### TEXTO MOSTRADO:
------------------------------------------------------------------------

Agosto 22, 2024

Algunas (pocas) notas sobre la izquierda y el Estado. Por Juan Luis Ossa

Historiador e investigador de Horizontal
El ministro de Energía, Diego Pardow. Crédito: Agencia Uno.

El principal error de la nueva izquierda es la creencia de que el beneficio público sólo puede ser proveído por lo estatal. Hasta que eso no cambie, hasta que no acepten que la sociedad civil y los privados pueden ejercer un rol público a veces tanto o más relevante que el Estado, el FA y el PC seguirán chocando ante la multiplicidad de actores e intereses que día a día colaboran entre sí, sean ellos estatales o no.


Hace unos días, el ministro de Energía, Diego Pardow, sostuvo que lo “más seguro para la ciudadanía” sería “tener alguna parte de la distribución eléctrica bajo la figura de una empresa estatal”. De esa frase se desprende que la solución a la crisis provocada por el último sistema frontal pasaría por una compañía dependiente del Estado, considerado, es de suponer, como un proveedor neutral, eficiente y eficaz.

------------------------------------------------------------------------

### LISTADO:
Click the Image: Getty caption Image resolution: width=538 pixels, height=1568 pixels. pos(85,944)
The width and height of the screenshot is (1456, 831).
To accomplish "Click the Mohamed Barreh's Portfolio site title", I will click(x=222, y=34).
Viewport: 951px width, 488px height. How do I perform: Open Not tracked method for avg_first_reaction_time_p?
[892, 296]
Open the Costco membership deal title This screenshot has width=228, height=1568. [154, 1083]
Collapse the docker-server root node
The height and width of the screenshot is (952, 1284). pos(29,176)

------------------------------------------------------------------------

### EJERCICIOS PROPUESTOS:
1. Indica si cada afirmación concuerda con la columna sobre la izquierda y el Estado, responde sí o no y cita literalmente las palabras del texto que lo deciden: (a) según el autor, el principal error de la nueva izquierda es creer que el beneficio público sólo puede venir de lo estatal; (b) Diego Pardow es ministro de Hacienda; (c) Pardow propuso dejar toda la distribución eléctrica en manos de una empresa estatal.
2. Continúa la columna sobre la izquierda y el Estado a partir del punto en que termina.

### RESULTADOS:
1.
(a) Sí: «El principal error de la nueva izquierda es la creencia de que el beneficio público sólo puede ser proveído por lo estatal».
(b) No: «el ministro de Energía, Diego Pardow».
(c) No: «tener alguna parte de la distribución eléctrica bajo la figura de una empresa estatal».

2.
La frase de Pardow es importante al menos por dos motivos. En primer lugar, porque resume la que a estas alturas parece ser una muletilla del FA y del PC: cada vez que hay un problema, la respuesta pasa por el Estado. En segundo, y como consecuencia de lo anterior, el argumento del ministro refleja que la izquierda aún no es capaz de hacer una diferenciación conceptual medianamente convincente entre lo estatal, lo gubernamental, lo público y lo privado.

Veamos.

El Estado es una creación humana cuya principal función es ejercer el monopolio de la fuerza de manera legítima en un espacio y tiempo determinados. Humana y no divina, porque está pensado en base a ciertas costumbres y reglas concretas que, se supone, nos permiten vivir en sociedad sin hacernos daño los unos a los otros. Sin esas costumbres y reglas, el caos se expandiría y la voz del más fuerte reinaría.

Hay, por supuesto, distintos tipos de estados y diferentes formas de ejercer el poder estatal.

Thomas Hobbes lo describió como un Leviatán, es decir, como un monstruo de múltiples cabezas al que los individuos de una u otra manera habrán de subordinarse y rendirse. Publicado en 1651, el libro de Hobbes ha servido desde entonces para fines muy diversos, aunque en general se ha utilizado su teoría sobre el Estado y el contrato social para justificar la concentración de la toma de decisiones en un reducido número de personas. No es de extrañar que el teórico inglés recelara de la separación de los poderes.

Si bien una nueva literatura sobre la construcción de estatalidad ha cuestionado la verdadera capacidad del Estado hobbesiano a la hora de ejercer su influencia material, lo cierto es que para muchos el Leviatán continúa siendo un modelo a seguir.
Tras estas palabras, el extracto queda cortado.